• [WORK REQUIRED]:
After finding "Where should I" in the material below, output its line and every line after it through the last, exactly, but not the pictures.

• [TASK INPUTS]:
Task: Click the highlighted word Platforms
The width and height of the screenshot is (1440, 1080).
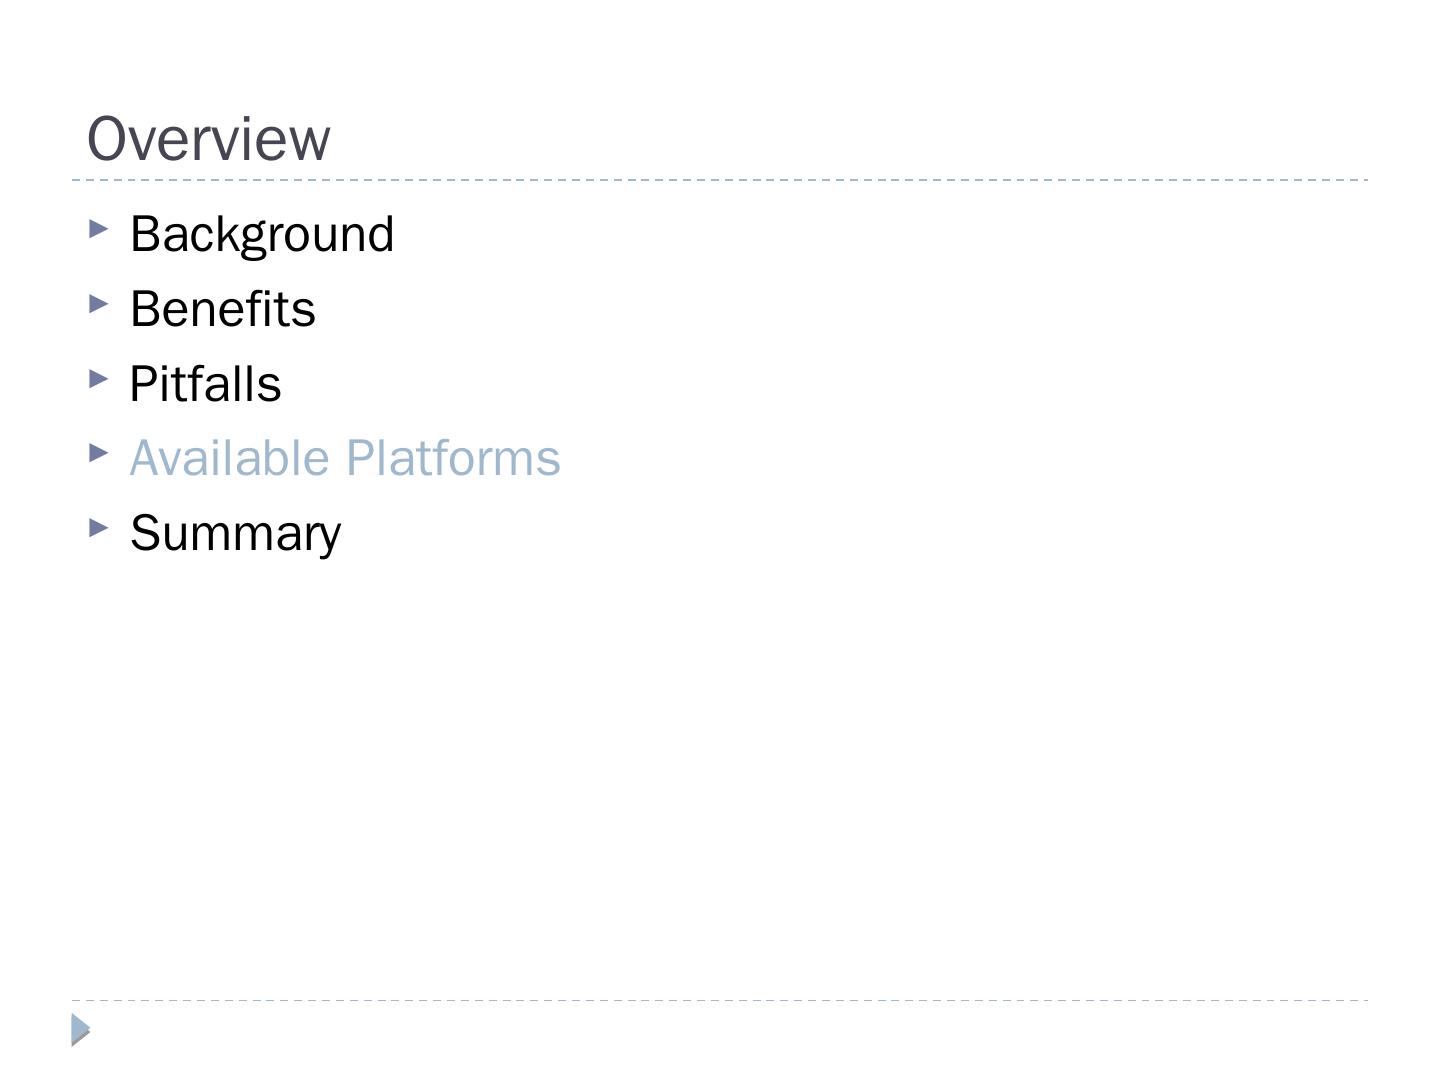Action: [453, 458]
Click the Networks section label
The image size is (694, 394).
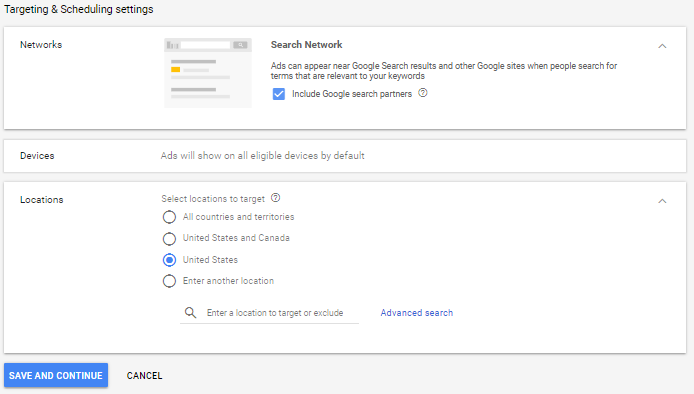pyautogui.click(x=41, y=45)
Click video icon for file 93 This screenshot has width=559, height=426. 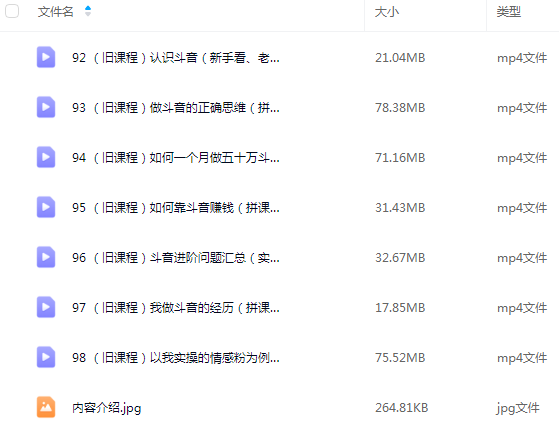46,107
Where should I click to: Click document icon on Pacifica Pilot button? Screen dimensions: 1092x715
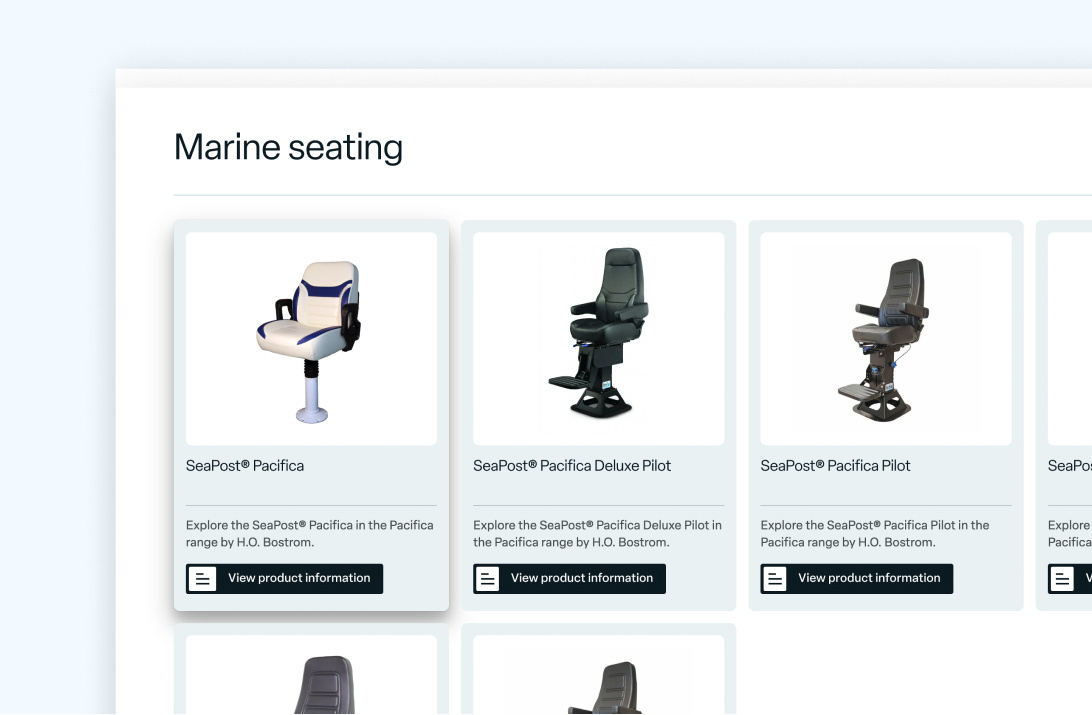coord(775,579)
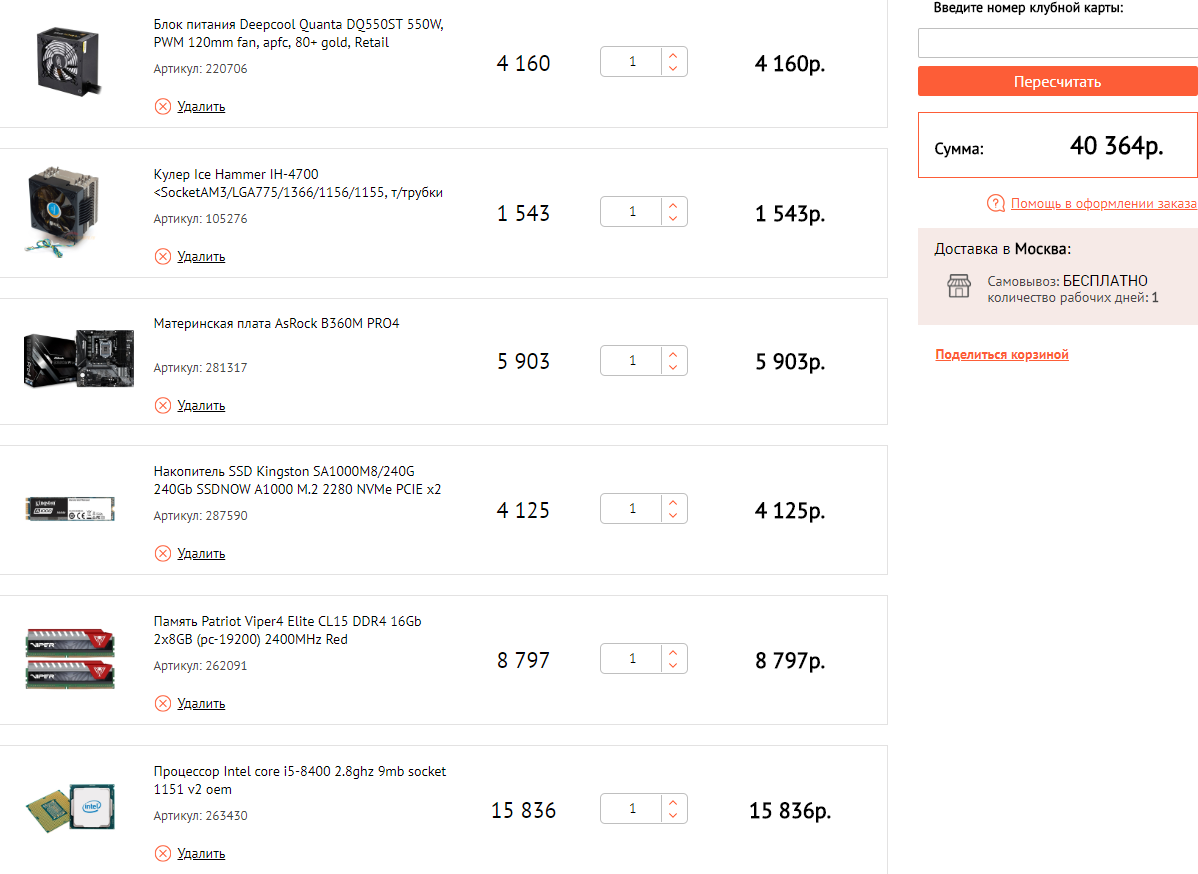Remove AsRock motherboard using its X icon
Screen dimensions: 1198x874
[163, 405]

• [EXERCISE RESPONSE]:
Where should I click to: Click document icon on Pacifica Pilot button? Screen dimensions: 1092x715
coord(775,579)
Remove AsRock motherboard using its X icon
Screen dimensions: 1198x874
[163, 405]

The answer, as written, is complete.